By Keilly Witman
KW Refrigerant Management Strategy LLC
Convenience stores and drugstores have long had the luxury of being blissfully unaware of refrigerant environmental regulations. Historically, most retailers in this sector were able to meet their refrigeration needs with self-contained refrigeration equipment that uses less than 50 pounds of refrigerant, meaning that most of the EPA’s Section 608 regulations did not apply. Some larger convenience stores or other stores with slightly greater refrigeration needs may have used cool rooms and single condensing units, but overall, it was uncommon to hear of a convenience store with a full refrigeration system.
But as stores in this sector add more fresh and prepared foods to their assortment, they are finding themselves suddenly immersed in a refrigeration world that they are no longer able to avoid.

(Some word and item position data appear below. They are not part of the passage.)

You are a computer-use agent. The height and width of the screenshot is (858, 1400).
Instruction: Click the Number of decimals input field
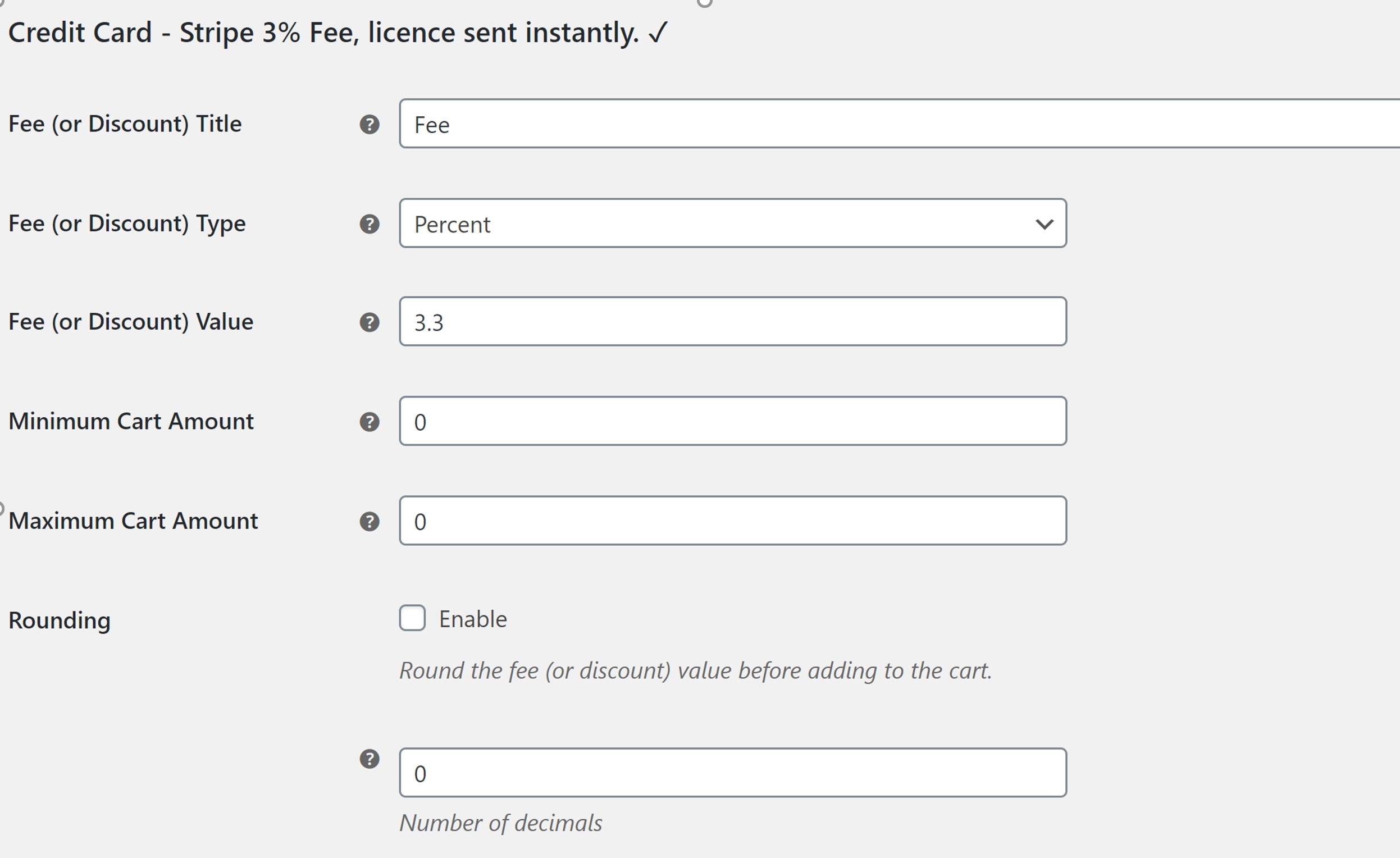tap(732, 773)
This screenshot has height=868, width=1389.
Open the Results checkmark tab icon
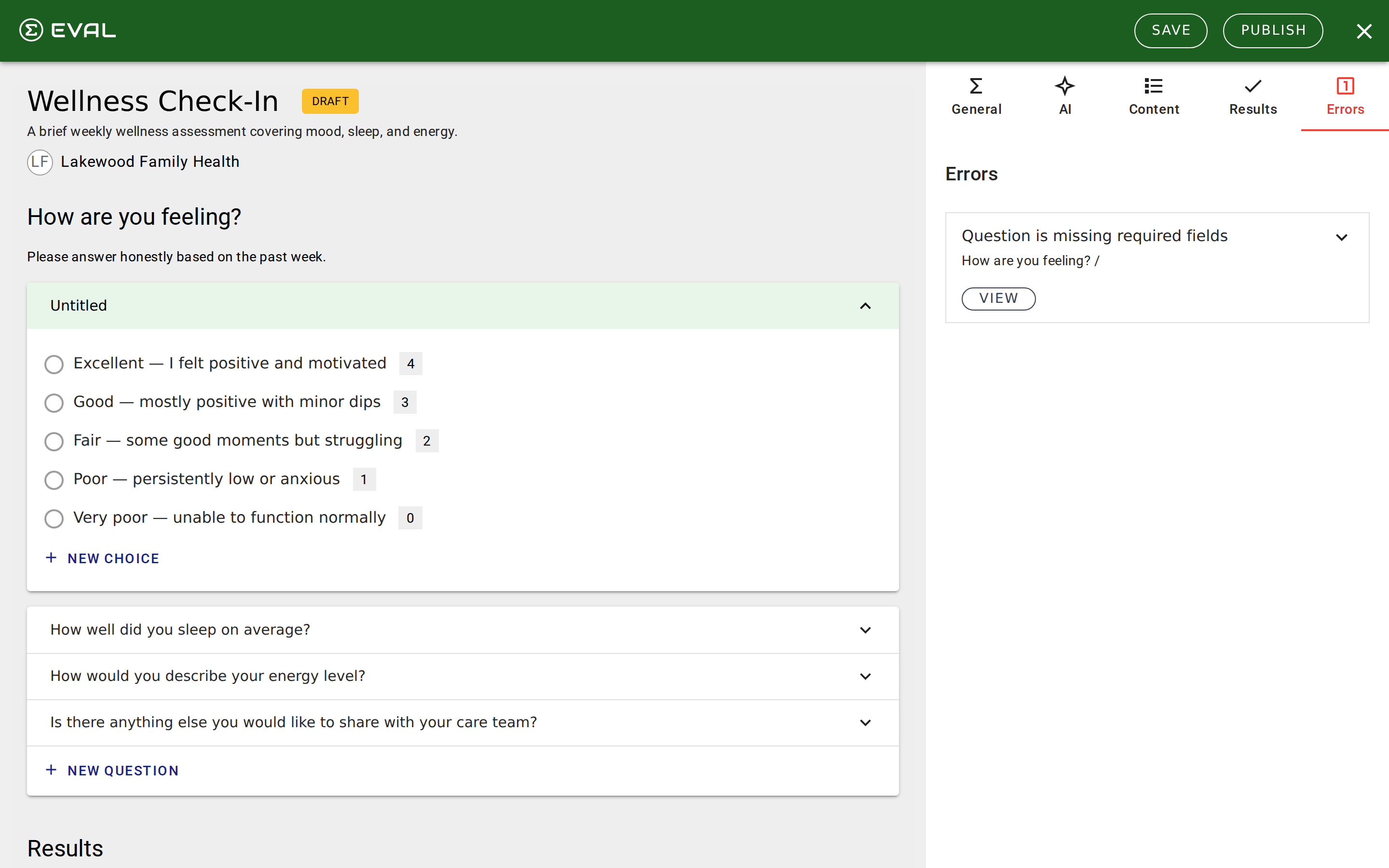coord(1253,86)
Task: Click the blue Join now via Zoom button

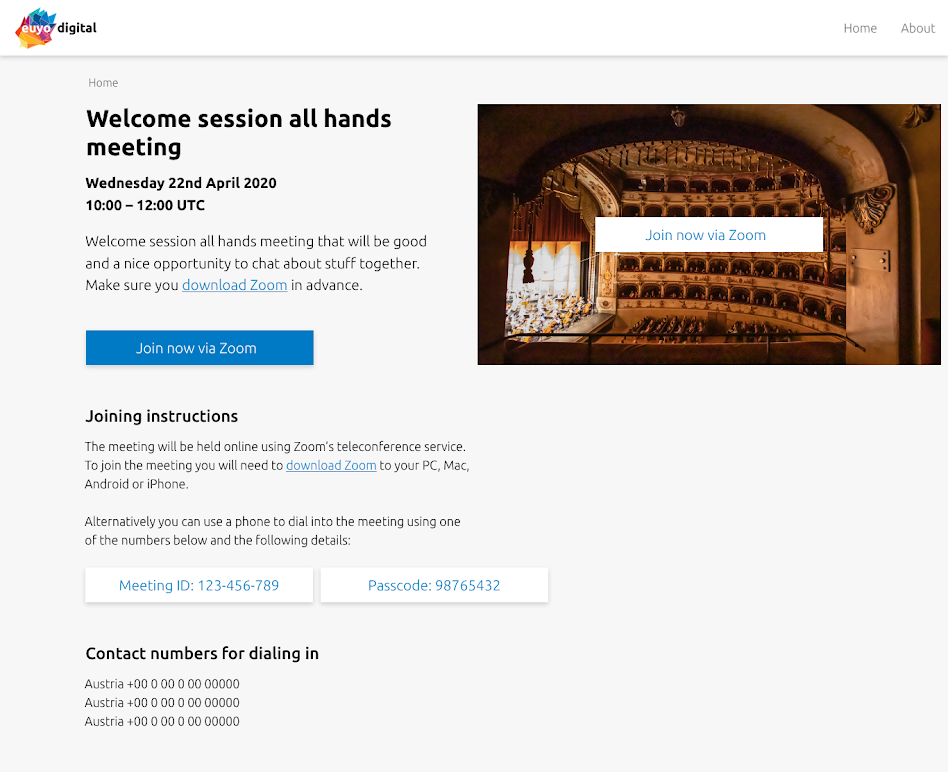Action: [200, 348]
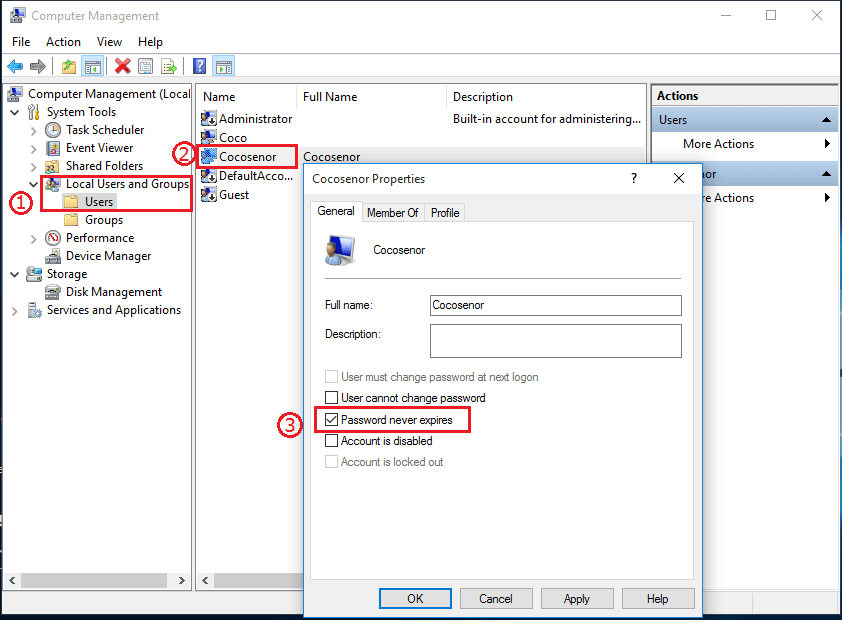Enable the Account is disabled checkbox
842x620 pixels.
(332, 441)
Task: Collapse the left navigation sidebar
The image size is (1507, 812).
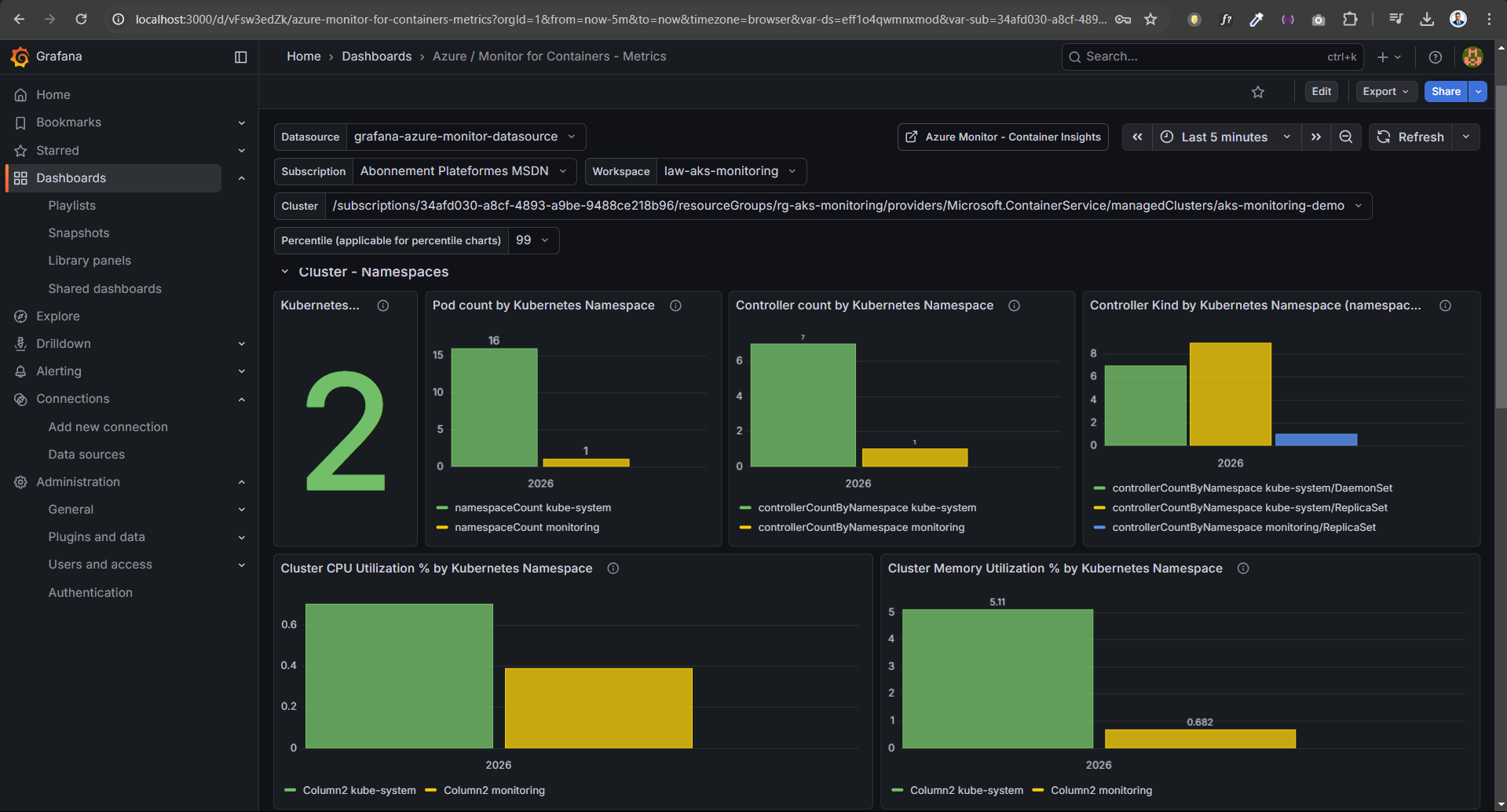Action: tap(240, 57)
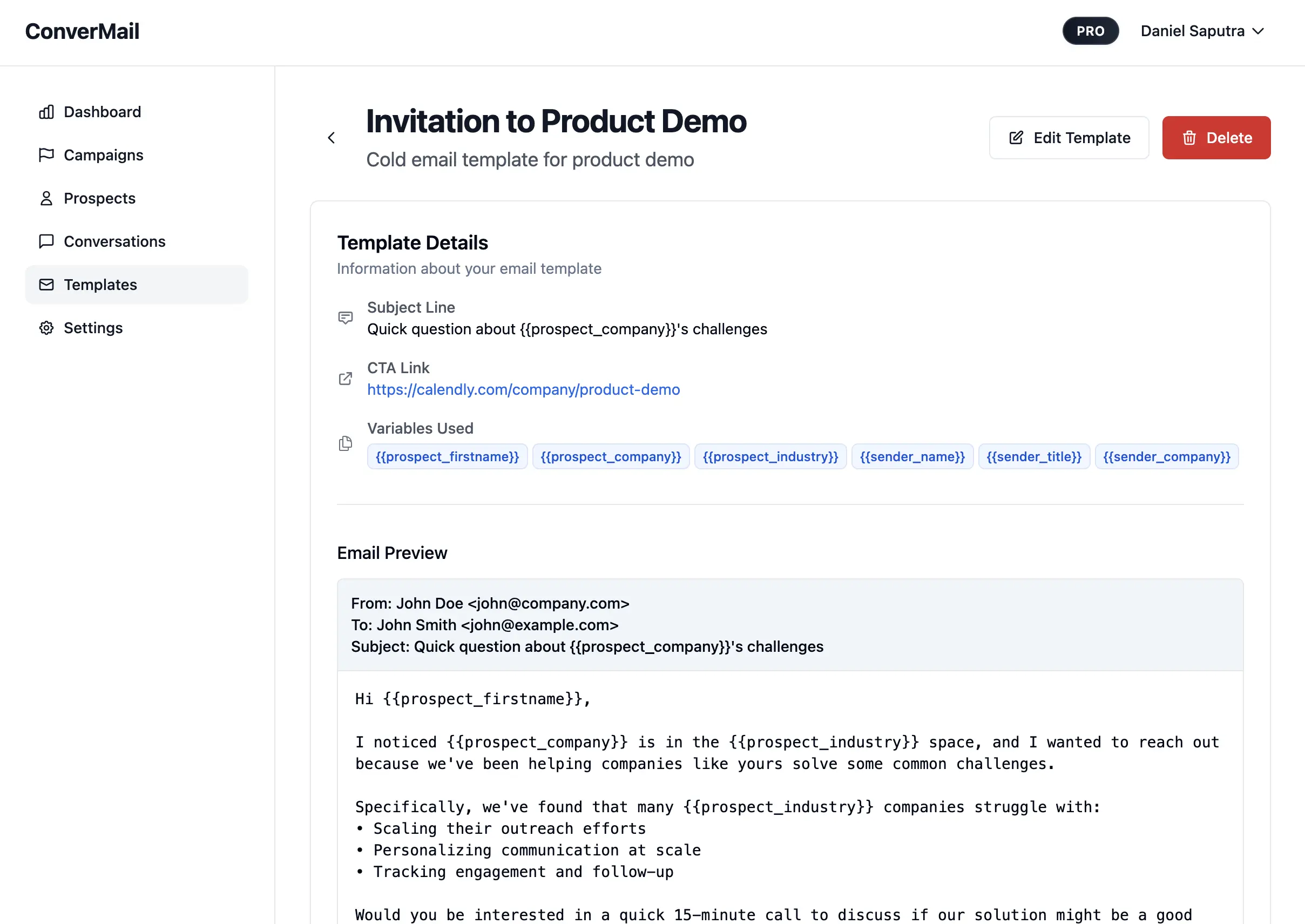The height and width of the screenshot is (924, 1305).
Task: Click the Edit Template button
Action: tap(1069, 138)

Equipment manufacturers, having recognized the largely unmet need for more sophisticated refrigeration systems in convenience and drug stores, are now going after that market aggressively. This means that convenience store owners are faced with a barrage of information, with little time to absorb it. It’s like an American watching her first cricket match with a group of Brits: everyone fights to be the one to explain the rules to the newcomer, and the newcomer tries to appear interested while wishing she were just about anywhere else on the planet.
To the uninitiated American, a cricket match looks like a bunch of people running around with no clue where they are going and no idea what the next move is, adhering strictly to a random set of rules, with no end in sight. That may sound familiar to those who have spent decades in supermarket refrigeration: Supermarkets moved away from one “bad” refrigerant only to find that the alternative refrigerants themselves turned out to be bad for the environment. Supermarkets struggled to comply with a set of seemingly random EPA rules, and it’s clear in hindsight that those rules got the industry even further away from the desired endgame.
Imagine a different scenario: The same American is invited to a cricket match, and she shows up very late in the game. Someone leans over and says to her, “if the guy holding the bat does x, the game is over and we’ve won.” That’s not so bad. In fact, it could turn out to be fun … or at least tolerable. That’s the enviable position where convenience stores find themselves now. They’ve come late to the refrigeration game, arriving just as it becomes clear what needs to be done to win.
It is widely acknowledged that the EPA and CARB want supermarkets to move to low GWP refrigerants, but up until now, no one really knew what the definition of a low-GWP refrigerant was. Supermarkets began the transition from high GWP refrigerants like 404-A and 507-A back in 2009 by moving to the “low-GWP” 407 series, which, as it happens, were never low-GWP at all. They were just a temporary reprieve. Lower GWP HFOs are on the horizon, but the industry is already in agreement that, while they are lower-GWP, they are still not low-GWP.
For the first time ever, the industry has true low-GWP options available in the various natural refrigerants now on the market. The end of the game is in sight. While supermarkets face all kinds of challenges in shifting their old refrigeration paradigm to take advantage of naturals, convenience stores new to the refrigeration game can go straight to the new paradigm and bypass the struggle.
Instead of choosing to install traditional HFC refrigeration systems, thereby placing themselves right in the middle of the traditional supermarket quagmire, convenience stores have a chance to skip the confusing middle innings and go straight to naturals, showing up just in time to record the win.
Keilly Witman is the owner of KW Refrigerant Management Strategy, a consulting firm that helps the supermarket industry manage the many strategic challenges of today’s and tomorrow’s refrigeration world. In 2015, she helped found the North American Sustainable Refrigeration Council, a nonprofit that promotes the use of natural refrigerants in the grocery sector. Prior to starting her own firm, she ran the EPA’s GreenChill Partnership, which grew to encompass more than 8,500 supermarkets during her tenure.